SecureSphere Database Activity Monitoring Terminology
Before I drill down into SecureSphere solutions for capacity management, there are a few terms that would be helpful to understand. The basic operation of DAM (usually) involves agents, which are installed on the database servers, and gateways, which are used to process the database activity sent from the agents. This means that every agent needs at least one connection to at least one gateway.
There are two primary methods to manage multiple gateways:
- Gateway Group – simple grouping of gateways with no scale out or capacity related logic
- Cluster – more advanced grouping of gateways with additional logic for scale out and redundancy
Every gateway has a maximum capacity measured in IPU (Imperva Performance Units), and every agent has a relative load on the gateway, which is also measured in IPU. The purpose of IPU measurement is so you can compare and estimate the capacity impact of the agent assignment on gateways.
With the basic terminology down, let’s find out if you have capacity issues.
Discovering If You Have Capacity Issues
The best way to identify most capacity problems in SecureSphere DAM is through the health monitoring feature, which displays alarms on various issues. There are a few that indicate an overload problem, either at the gateway level or at the cluster level (see Figure 1):
- Gateway capacity warning – major warning, gateway at a high load state
- Gateway capacity alert – critical warning, gateway at a critical load state
- Cluster capacity warning – major warning, cluster of gateways at a high load state
- Cluster capacity alert – critical warning, cluster of gateways at a high load state
Figure 1: SecureSphere displaying current status of SecureSphere components
There are also alarms for special scenarios. For example, if an agent load is more than your gateway can handle (depending on the gateway model) you will receive an alarm with a recommendation to scale out.
These alarms are based on real time measurements of the overall load of each gateway and the relative load of each of its corresponding agents. Each alarm contains a detailed explanation with recommendations for mitigation.
You can be more proactive by analyzing the current agent load and total gateway(s) load via the cluster management feature (Figure 2), which displays detailed information for all types of clusters and gateway groups. You can see which agents are assigned to which gateways, the capacity information, versions, status, etc.

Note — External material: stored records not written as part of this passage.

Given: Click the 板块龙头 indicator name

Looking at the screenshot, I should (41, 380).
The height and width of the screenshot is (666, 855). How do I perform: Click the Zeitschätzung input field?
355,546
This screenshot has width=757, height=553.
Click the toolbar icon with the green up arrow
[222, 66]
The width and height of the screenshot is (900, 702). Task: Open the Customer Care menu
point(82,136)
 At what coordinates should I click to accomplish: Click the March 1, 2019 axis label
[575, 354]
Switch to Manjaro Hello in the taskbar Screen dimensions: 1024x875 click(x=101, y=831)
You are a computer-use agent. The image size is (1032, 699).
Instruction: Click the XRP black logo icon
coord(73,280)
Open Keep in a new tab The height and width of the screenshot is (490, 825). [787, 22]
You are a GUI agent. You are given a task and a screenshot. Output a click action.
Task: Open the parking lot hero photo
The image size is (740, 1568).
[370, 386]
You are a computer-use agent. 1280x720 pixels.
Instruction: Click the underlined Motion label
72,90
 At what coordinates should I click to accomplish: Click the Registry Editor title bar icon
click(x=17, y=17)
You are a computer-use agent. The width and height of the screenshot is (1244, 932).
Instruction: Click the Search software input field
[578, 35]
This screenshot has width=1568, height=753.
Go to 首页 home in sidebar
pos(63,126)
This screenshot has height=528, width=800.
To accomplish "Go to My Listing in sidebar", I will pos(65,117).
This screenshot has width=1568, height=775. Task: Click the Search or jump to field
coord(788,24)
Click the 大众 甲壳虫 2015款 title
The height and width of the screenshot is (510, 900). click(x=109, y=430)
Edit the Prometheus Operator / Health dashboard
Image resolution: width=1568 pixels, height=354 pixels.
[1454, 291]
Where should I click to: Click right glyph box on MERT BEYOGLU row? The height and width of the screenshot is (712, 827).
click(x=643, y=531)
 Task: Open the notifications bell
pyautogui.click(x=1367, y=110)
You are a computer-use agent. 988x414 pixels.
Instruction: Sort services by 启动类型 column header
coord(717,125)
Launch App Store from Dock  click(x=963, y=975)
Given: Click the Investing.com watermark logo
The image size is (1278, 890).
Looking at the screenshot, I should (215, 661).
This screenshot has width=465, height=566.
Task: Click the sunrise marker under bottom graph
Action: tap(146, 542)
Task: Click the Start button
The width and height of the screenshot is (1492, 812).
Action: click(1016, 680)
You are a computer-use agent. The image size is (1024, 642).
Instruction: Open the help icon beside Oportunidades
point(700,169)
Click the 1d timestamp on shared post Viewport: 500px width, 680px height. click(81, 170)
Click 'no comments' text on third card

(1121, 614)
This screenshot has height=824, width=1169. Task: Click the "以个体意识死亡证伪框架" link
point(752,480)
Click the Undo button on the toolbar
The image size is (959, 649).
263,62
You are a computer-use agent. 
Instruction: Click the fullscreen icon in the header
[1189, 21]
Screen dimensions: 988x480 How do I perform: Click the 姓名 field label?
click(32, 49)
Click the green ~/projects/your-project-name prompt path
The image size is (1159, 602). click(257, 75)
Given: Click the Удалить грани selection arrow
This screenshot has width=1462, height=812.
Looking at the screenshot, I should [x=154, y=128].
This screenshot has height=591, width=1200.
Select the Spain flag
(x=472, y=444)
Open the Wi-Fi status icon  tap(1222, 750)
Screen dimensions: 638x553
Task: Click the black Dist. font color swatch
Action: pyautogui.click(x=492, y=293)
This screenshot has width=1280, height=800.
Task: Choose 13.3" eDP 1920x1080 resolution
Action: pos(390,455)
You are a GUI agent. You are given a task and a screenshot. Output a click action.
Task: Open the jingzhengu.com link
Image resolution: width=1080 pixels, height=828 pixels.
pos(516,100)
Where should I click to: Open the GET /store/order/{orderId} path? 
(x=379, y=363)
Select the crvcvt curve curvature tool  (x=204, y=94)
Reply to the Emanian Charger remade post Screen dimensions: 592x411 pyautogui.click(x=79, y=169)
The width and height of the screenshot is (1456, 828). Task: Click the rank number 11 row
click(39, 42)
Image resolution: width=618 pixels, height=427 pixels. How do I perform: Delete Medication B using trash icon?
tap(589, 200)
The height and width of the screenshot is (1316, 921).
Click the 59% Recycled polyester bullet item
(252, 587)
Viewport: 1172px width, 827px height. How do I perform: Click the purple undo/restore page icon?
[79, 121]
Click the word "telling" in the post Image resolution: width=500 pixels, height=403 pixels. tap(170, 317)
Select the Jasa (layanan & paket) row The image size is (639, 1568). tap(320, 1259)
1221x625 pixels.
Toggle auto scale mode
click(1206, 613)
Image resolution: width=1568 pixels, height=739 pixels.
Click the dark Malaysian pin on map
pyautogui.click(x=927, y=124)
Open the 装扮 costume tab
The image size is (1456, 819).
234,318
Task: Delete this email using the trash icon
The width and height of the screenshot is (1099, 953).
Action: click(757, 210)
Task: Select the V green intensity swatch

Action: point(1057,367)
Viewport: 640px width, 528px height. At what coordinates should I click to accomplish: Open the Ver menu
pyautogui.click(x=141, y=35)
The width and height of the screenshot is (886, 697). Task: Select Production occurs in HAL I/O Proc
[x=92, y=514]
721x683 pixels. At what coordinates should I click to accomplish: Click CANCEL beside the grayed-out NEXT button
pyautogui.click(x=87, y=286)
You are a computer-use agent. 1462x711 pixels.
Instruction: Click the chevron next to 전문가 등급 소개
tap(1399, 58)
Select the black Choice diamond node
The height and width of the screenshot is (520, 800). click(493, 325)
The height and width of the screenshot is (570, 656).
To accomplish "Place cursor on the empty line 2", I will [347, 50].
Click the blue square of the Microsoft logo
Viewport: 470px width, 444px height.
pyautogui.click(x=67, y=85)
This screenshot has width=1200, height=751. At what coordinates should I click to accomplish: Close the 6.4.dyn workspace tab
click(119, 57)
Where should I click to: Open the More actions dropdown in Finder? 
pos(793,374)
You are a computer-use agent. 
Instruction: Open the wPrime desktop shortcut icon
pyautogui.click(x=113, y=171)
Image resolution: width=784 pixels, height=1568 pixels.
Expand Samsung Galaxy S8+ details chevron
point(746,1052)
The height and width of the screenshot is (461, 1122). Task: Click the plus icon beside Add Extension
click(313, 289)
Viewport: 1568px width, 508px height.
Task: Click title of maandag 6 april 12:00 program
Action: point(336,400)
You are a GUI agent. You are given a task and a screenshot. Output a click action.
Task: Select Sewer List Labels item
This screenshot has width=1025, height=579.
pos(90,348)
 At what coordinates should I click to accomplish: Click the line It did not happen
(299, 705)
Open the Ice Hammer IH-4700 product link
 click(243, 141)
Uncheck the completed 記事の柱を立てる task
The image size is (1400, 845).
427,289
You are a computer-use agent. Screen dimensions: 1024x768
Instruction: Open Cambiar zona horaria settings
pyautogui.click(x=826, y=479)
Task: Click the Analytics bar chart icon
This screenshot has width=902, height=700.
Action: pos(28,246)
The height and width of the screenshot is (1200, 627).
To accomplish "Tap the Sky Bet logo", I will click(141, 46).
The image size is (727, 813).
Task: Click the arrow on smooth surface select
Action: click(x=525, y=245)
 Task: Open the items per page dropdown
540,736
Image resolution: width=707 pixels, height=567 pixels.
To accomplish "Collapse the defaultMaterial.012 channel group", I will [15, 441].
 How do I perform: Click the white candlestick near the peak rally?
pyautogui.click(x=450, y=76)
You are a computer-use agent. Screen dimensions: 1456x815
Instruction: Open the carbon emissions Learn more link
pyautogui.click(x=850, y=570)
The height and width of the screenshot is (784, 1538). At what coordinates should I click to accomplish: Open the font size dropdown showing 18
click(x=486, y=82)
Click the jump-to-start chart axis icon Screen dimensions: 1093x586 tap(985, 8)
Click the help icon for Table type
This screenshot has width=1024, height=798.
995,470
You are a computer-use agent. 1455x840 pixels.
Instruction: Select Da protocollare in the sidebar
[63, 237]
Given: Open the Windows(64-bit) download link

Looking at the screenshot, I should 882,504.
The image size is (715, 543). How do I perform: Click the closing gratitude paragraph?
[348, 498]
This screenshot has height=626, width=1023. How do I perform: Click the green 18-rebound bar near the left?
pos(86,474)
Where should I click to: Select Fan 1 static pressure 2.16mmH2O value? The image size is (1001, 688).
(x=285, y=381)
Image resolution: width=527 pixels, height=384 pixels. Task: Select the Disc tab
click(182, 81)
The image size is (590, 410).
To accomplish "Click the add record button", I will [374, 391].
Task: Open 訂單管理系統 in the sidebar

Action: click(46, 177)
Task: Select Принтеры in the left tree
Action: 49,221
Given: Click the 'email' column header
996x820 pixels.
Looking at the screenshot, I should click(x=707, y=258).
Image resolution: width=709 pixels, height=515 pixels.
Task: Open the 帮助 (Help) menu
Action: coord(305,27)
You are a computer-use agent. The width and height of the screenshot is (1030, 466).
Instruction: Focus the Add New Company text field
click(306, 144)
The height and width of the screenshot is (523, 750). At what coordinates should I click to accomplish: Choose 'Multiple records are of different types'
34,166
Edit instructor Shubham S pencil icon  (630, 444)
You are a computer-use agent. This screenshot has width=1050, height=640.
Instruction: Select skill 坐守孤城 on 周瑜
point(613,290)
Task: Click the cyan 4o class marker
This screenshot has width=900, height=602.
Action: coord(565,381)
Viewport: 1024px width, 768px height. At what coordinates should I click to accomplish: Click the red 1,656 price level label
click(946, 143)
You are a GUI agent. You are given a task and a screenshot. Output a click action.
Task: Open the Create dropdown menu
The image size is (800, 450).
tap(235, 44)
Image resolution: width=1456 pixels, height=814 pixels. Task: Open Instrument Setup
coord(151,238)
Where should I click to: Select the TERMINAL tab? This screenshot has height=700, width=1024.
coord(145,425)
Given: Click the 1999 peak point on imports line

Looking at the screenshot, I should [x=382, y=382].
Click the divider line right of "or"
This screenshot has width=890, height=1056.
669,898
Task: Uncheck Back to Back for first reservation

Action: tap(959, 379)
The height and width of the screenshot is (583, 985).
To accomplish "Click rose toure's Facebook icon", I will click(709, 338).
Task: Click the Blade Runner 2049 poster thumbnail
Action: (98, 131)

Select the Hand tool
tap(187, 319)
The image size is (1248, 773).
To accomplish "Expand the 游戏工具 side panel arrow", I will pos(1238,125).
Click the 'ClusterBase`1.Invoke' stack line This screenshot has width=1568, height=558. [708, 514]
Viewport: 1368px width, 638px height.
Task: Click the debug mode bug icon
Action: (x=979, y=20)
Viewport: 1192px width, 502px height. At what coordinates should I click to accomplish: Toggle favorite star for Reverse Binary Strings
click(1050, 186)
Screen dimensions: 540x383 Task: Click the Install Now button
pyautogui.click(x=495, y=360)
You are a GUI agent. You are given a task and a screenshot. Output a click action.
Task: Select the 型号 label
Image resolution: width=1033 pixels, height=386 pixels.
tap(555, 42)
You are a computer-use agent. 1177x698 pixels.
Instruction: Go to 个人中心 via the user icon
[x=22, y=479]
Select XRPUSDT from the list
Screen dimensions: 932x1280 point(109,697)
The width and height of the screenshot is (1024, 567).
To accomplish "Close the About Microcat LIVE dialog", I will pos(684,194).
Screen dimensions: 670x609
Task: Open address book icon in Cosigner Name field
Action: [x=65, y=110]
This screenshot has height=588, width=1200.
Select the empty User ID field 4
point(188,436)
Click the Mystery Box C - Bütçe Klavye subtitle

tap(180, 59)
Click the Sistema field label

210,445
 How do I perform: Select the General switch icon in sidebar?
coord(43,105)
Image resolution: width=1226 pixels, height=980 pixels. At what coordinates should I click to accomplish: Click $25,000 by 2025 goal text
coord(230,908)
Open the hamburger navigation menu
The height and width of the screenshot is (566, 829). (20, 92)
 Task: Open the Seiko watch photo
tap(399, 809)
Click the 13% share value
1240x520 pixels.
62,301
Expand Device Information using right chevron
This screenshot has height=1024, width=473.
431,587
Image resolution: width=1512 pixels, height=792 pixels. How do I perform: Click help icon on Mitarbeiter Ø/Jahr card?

Figure 2: SecureSphere DAM cluster management feature enabling cluster maintenance
Four Ways to Solve SecureSphere Database Activity Monitoring Capacity Issues
There are four ways to solve for SecureSphere DAM capacity issues. Let’s take a look at each one.
Manual Load Balancing
You can choose to analyze your deployment and manually change the assignment of agents to gateways. It is also possible to set a threshold to prevent assigning an agent to a gateway if that gateway is overloaded according to its current assignment. It is important to note that this threshold is based on the estimates given to each agent upon initial assignment and not according to real time measurements.
Automatic Load Balancing
Another way to solve a load balancing issue is to let SecureSphere do it automatically. The automatic load balancing feature (Figure 3) ensures the cluster will be optimized for the long term. Its aim is NOT to solve a momentary peak load, but to cluster balance over time. It doesn’t change the agent assignment unless it improves the overall load scenario.
Figure 3: Configuring automatic load balancing in SecureSphere
In other scenarios, you might discover that you need more gateways (scale out), or more powerful gateways (scale up) (Figure 4). This means that load balancing is not a relevant solution – you simply don’t have enough capacity. The alarms will guide you with recommendations, but in some cases it will still be beneficial to contact support to make the best decision.
Figure 4: Scale out (add more gateways) versus scale up (add more powerful gateways)
Large Server Cluster
There are a few special scenarios which can lead to capacity-related alarms. One of them is discovering that a certain agent’s required capacity is larger than a “full gateway”, and that multiple gateways are required to handle this single database. In this scenario, you will see the appropriate alarm with a recommendation to create a large server cluster. The large server cluster is used to solve the problem of monitoring very large databases (minimum of 128 cores might be considered large – depending on various factors).
As you can see, SecureSphere DAM supplies multiple tools to handle capacity management before there’s a problem and mitigate any existing ones. It is highly recommended not to wait for the next alarm to pop up, but to follow these guidelines:
- Use clusters when you can, and let them do the load balancing for you
- Be proactive – check the actual IPU measurements per gateway and per agent to fine tune your current deployment and improve your future capacity estimations
- Be attentive to all alarms and follow recommendations
By utilizing these solutions and best practices you will improve the foundation for future growth plans and keep the capacity management overhead of your SecureSphere DAM deployment to a minimum.